How big of a concern is finding quality healthcare coverage for seniors?
Healthcare costs have consistently risen at a pace that far exceeds inflation in recent years. Because healthcare costs can dramatically increase as people get older, it’s little surprise that healthcare costs are a significant concern for boomers.
In fact, according to a recently released survey by the National Council on Aging, 56% of Americans 60 and older are worried about healthcare costs exceeding their retirement savings.
According to another survey, the top worry for most Baby Boomers is how they’re going to deal with their medical costs in retirement, just edging out “running out of money.”
What is the difference between Medicare and Medicaid?
Medicare and Medicaid are two separate, government-run programs. They are operated and funded by different parts of the government and for the most part, serve different groups.
Medicare is a federal program that provides health coverage if you are 65+ or under 65 and have a disability. The amount of your income does not matter as long as you have paid into Medicare for the requisite amount of time.
Medicaid is a state and federal program that provides health coverage if you have a very low income. You can be eligible at any age if you meet qualifications.

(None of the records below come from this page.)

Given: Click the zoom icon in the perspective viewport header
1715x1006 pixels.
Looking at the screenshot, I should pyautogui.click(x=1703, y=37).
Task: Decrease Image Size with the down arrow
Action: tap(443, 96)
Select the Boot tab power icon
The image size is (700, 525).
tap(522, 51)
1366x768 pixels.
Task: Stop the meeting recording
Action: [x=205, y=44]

If you are eligible for both Medicare and Medicaid (dually eligible), you can have both. They will work together to provide you with health coverage and lower your costs.
If I qualify, how affordable is Medicare?
Extremely so due to premium sharing with the federal government. Costs are funded through Medicare taxes deducted from workers’ wages and self-employment income. It covers anywhere from 77% to 99% of the actual costs.
Part A covers hospital expenses, skilled nursing facilities, and so forth. It is covered 100% by the government.
Part B covers outpatient services, doctor services, and related costs. It is not free, but those who enroll pay a premium that is equal to only 25% of the cost of Part B. In 2019, that amount is $135.50 per month, per person. Higher-income individuals could pay more through IRMAA rules.
Part D is prescription drug coverage. Costs vary depending on what plan you choose, but in 2019, the average cost is about $32.50 per month.
All of these costs do not take into account some deductibles and co-pays that will need to be met.
What is the threshold for being considered a high-income Medicare recipient?
The current threshold for Income-Related Monthly Adjustment Amounts kicks in once a Single Filer’s modified adjusted gross income (MAGI) exceeds $85,000. It is double that amount or $170,000 for Joint Filers.
When is the initial enrollment period for Medicare?
You are eligible to enroll in Medicare when you reach 65 or have a qualifying disability. As you approach 65, you will be able to enroll during a 7-month “Initial Enrollment Period” that begins at the start of the month three months before the month you turn 65 and ends at the end of the month three months after the month you turn 65.
How widely accepted is Medicare?
You will have no trouble finding healthcare professionals who accept Medicare. That’s because more than 90% of non-pediatric primary care physicians accept Medicare.
What is the extended COBRA health insurance benefit for a qualified, disabled beneficiary?
When the qualified beneficiary (the employee separating from service, the employee’s spouse, or the employee’s child) has been certified by the Social Security Administration by the 60th day of COBRA coverage, an additional 11-month extension is added. This only applies to people who are only eligible for 18 months of COBRA coverage.
The employer must offer COBRA coverage for a minimum of 18 months (employers, at their discretion, can offer continuation coverage for longer than required by COBRA).
One drawback when extending coverage is that when an individual elects COBRA continuation coverage, they become responsible for the full cost of the policy. Employers are allowed to charge an additional 2% administration fee, bringing the total cost of the policy to 102% of the actual premium.
But this amount may be increased to 50% – making the total COBRA cost 150% of the policy premium – during the additional 11 months when COBRA coverage is provided due to a former worker’s disability.
What if my employer does not have 20 employees, but I still want to explore the option of COBRA coverage?
COBRA rules only apply to employers with 20 or more persons, but many states have similar requirements known as “Mini-COBRA” laws. Employees separating from service from smaller employers should check to see what options are available to them under their state law. These rules can vary widely from state to state.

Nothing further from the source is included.